There are also utility functions and decompositions available that assist with both transforms, and decompositions within the larger PennyLane codebase.

 zyz_decomposition(U, wire) Recover the decomposition of a single-qubit matrix $$U$$ in terms of elementary operations.

### Transforms that act on tapes¶

These transforms accept quantum tapes, and return one or more tapes as well as a classical processing function.

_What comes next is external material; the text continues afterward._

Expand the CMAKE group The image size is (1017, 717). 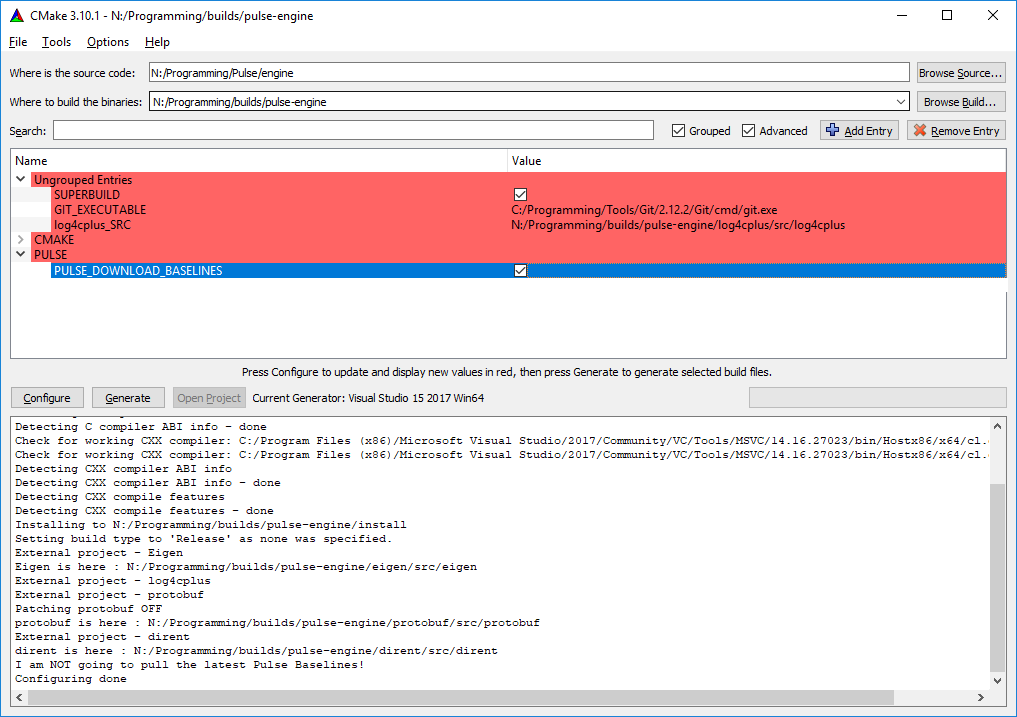(21, 240)
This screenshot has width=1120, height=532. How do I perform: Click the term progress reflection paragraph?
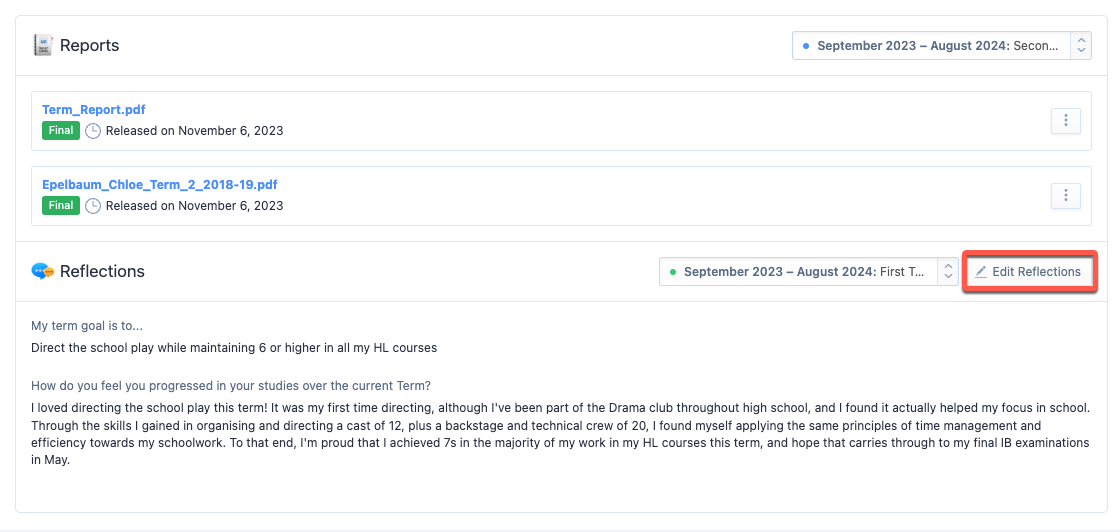(561, 434)
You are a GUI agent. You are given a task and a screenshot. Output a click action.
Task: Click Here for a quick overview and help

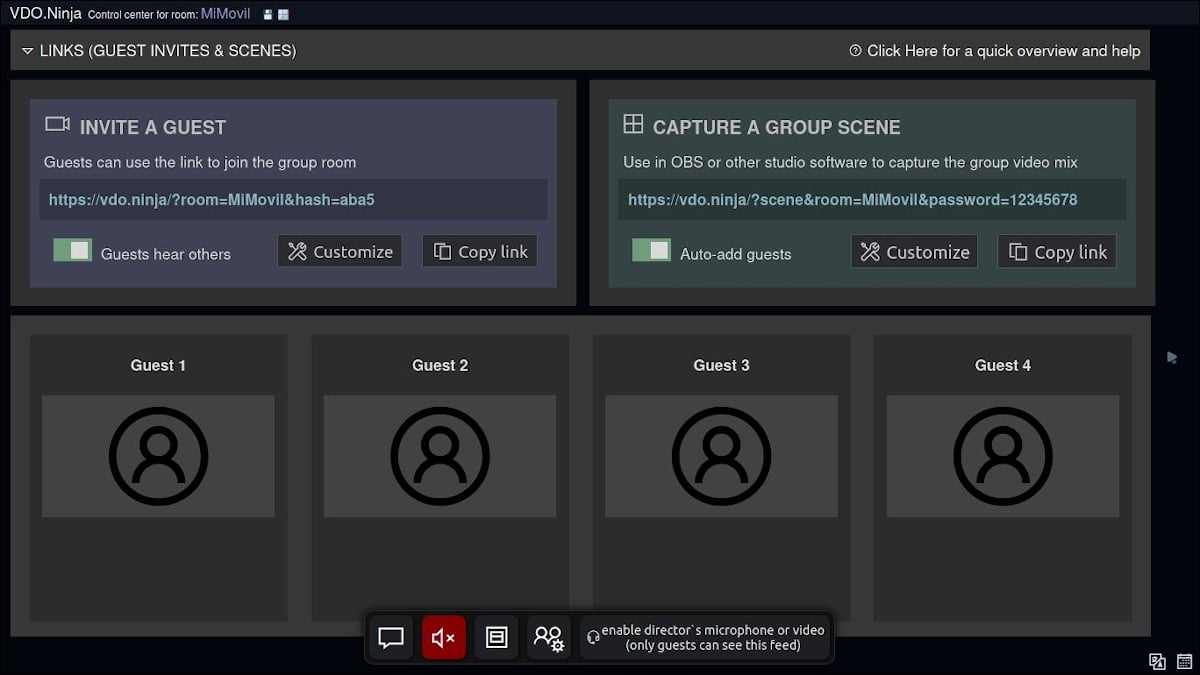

 measurement_grouping(tape, obs_list, coeffs_list) Returns a list of measurement optimized tapes, and a classical processing function, for evaluating the expectation value of a provided Hamiltonian. metric_tensor_tape(tape[, diag_approx, wrt]) Returns a list of tapes, and a classical processing function, for computing the block diagonal metric tensor approximation of an input tape on hardware. hamiltonian_expand(tape[, group]) Splits a tape measuring a Hamiltonian expectation into mutliple tapes of Pauli expectations, and provides a function to recombine the results.

## Decorators and utility functions¶

The following decorators and convenience functions are provided to help build custom QNode, quantum function, and tape transforms:

 single_tape_transform(transform_fn) For registering a tape transform that takes a tape and outputs a single new tape. qfunc_transform(tape_transform) Given a function which defines a tape transform, convert the function into one that applies the tape transform to quantum functions (qfuncs). make_tape(fn) Returns a function that generates the tape from a quantum function without any operation queuing taking place.